## Your goal:
Swap "blue" for "red" in the lines below and write them out again with nothing else changed. Leave the pictures out.

* * * * *

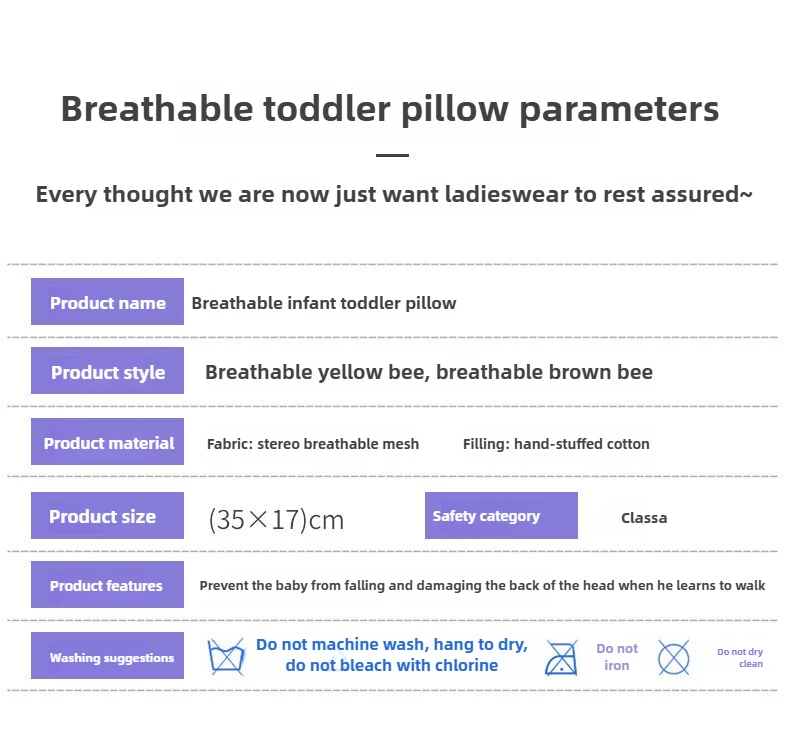Click the crossed-out circle dry clean icon
Screen dimensions: 790x745
[674, 657]

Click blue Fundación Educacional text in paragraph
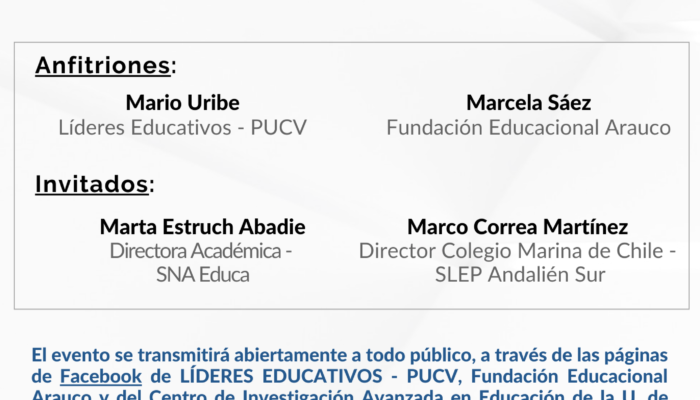pyautogui.click(x=569, y=376)
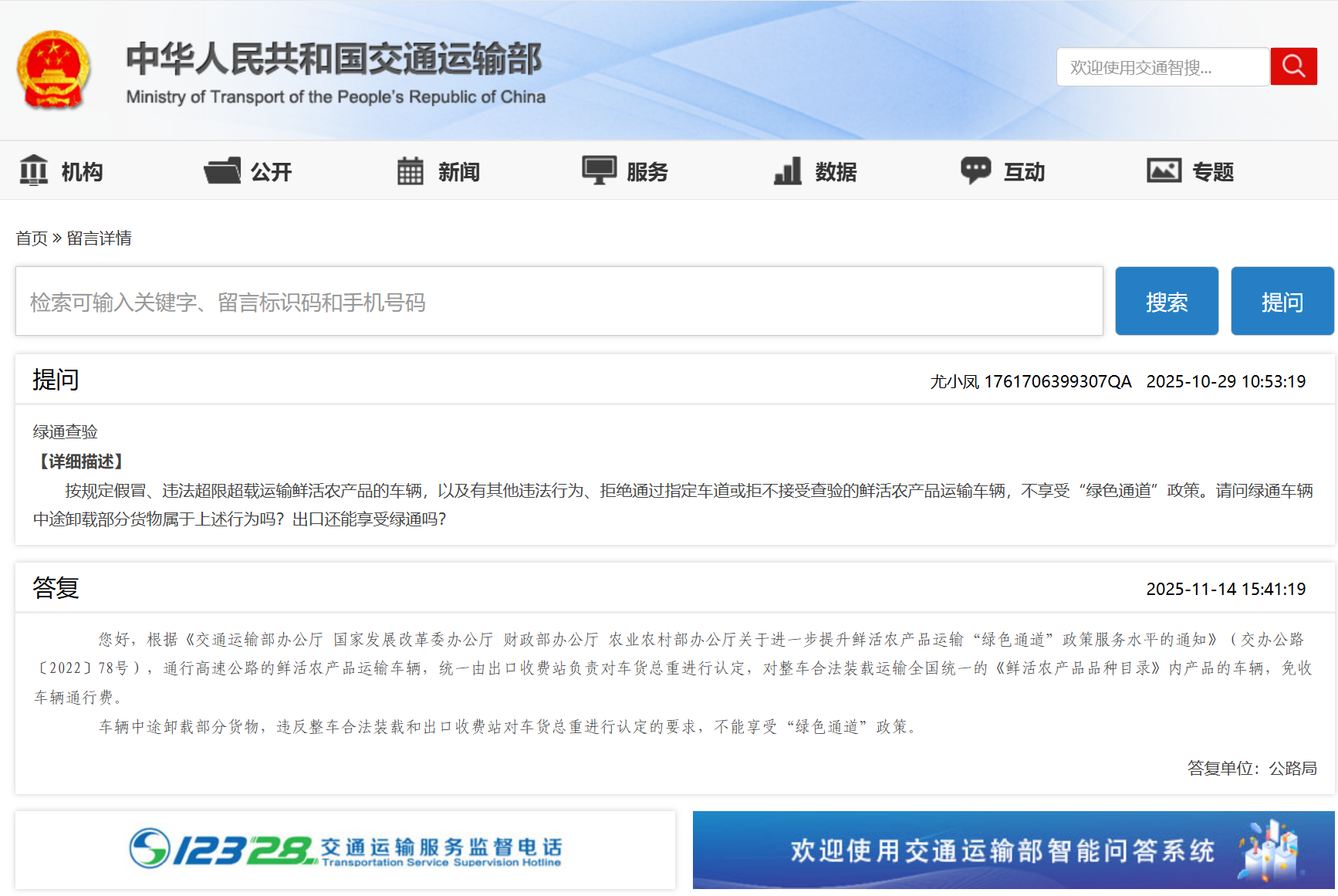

* * * * *

## Task output:
Click the crossed-out circle dry clean icon
Screen dimensions: 790x745
[674, 657]

Click red Fundación Educacional text in paragraph
pyautogui.click(x=569, y=376)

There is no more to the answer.